--- Exercise ---
Using the entries below, return word for word the lines from the one containing "Tilaa uutiskirjeitä (69, 1120)" up to and including the last.

——————————

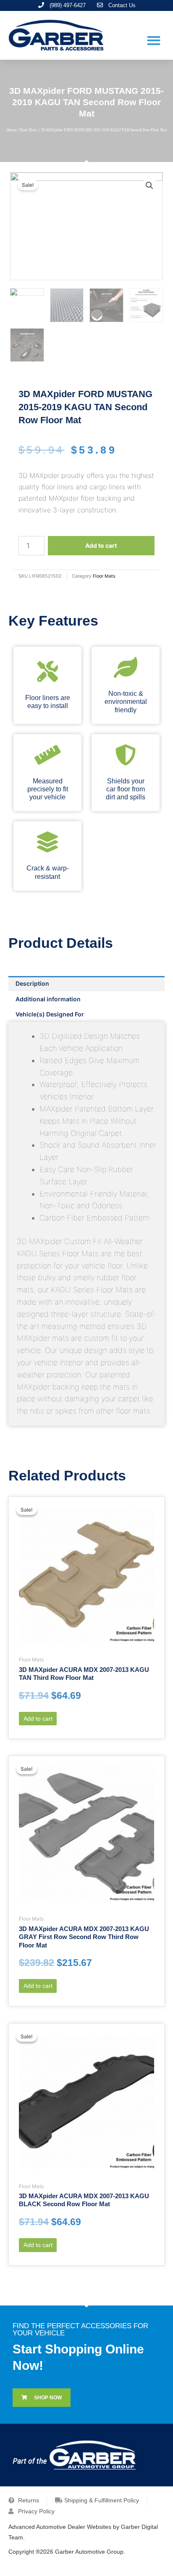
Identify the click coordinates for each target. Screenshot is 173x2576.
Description (32, 983)
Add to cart (101, 545)
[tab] (86, 983)
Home (11, 130)
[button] (154, 40)
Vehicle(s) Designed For (50, 1014)
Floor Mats (28, 130)
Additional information (48, 999)
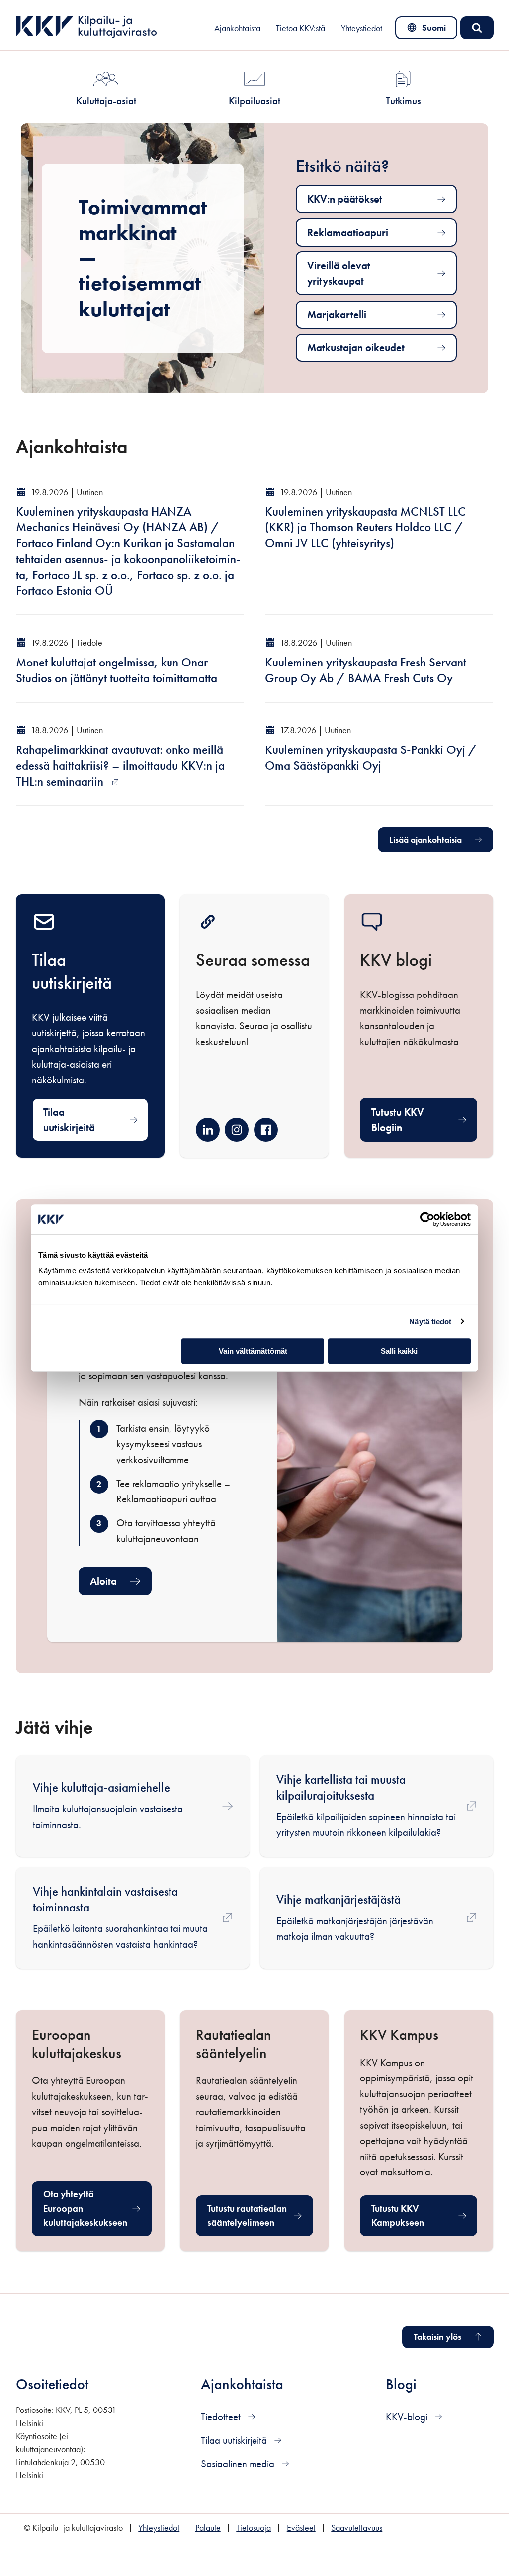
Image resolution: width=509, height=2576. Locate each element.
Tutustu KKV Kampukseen (424, 2215)
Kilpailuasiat (254, 100)
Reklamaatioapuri (347, 232)
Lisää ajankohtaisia (425, 839)
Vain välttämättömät (253, 1351)
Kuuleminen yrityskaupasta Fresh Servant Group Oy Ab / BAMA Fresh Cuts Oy (365, 670)
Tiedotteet (222, 2416)
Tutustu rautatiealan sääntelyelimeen (260, 2215)
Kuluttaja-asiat (106, 100)
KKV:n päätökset (344, 199)
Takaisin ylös (437, 2336)
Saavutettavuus (356, 2527)
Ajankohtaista (237, 28)
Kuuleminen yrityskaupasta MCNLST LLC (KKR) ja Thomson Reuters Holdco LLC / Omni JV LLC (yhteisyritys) (365, 527)
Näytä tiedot (430, 1321)
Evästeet (301, 2527)
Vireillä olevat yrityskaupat (338, 273)
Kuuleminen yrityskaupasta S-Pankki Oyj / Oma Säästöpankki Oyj (371, 758)
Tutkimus (403, 100)
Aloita (103, 1581)
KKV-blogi (408, 2416)
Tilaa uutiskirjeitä (69, 1120)
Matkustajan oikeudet (356, 347)
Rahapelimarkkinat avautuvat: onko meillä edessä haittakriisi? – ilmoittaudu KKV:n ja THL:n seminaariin (120, 766)
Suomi (428, 30)
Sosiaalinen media (239, 2463)
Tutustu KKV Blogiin (397, 1120)
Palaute (208, 2527)
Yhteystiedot (361, 28)
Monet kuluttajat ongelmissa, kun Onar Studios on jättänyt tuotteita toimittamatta (116, 670)
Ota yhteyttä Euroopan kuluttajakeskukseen (97, 2208)
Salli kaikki (399, 1351)
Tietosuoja (253, 2527)
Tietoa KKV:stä (300, 28)
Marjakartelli (336, 314)
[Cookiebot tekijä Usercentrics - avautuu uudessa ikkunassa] (427, 1219)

——————————

--- Worked solution ---
Tilaa uutiskirjeitä (69, 1120)
Matkustajan oikeudet (356, 347)
Rahapelimarkkinat avautuvat: onko meillä edessä haittakriisi? – ilmoittaudu KKV:n ja THL:n seminaariin (120, 766)
Suomi (428, 30)
Sosiaalinen media (239, 2463)
Tutustu KKV Blogiin (397, 1120)
Palaute (208, 2527)
Yhteystiedot (361, 28)
Monet kuluttajat ongelmissa, kun Onar Studios on jättänyt tuotteita toimittamatta (116, 670)
Ota yhteyttä Euroopan kuluttajakeskukseen (97, 2208)
Salli kaikki (399, 1351)
Tietosuoja (253, 2527)
Tietoa KKV:stä (300, 28)
Marjakartelli (336, 314)
[Cookiebot tekijä Usercentrics - avautuu uudessa ikkunassa] (427, 1219)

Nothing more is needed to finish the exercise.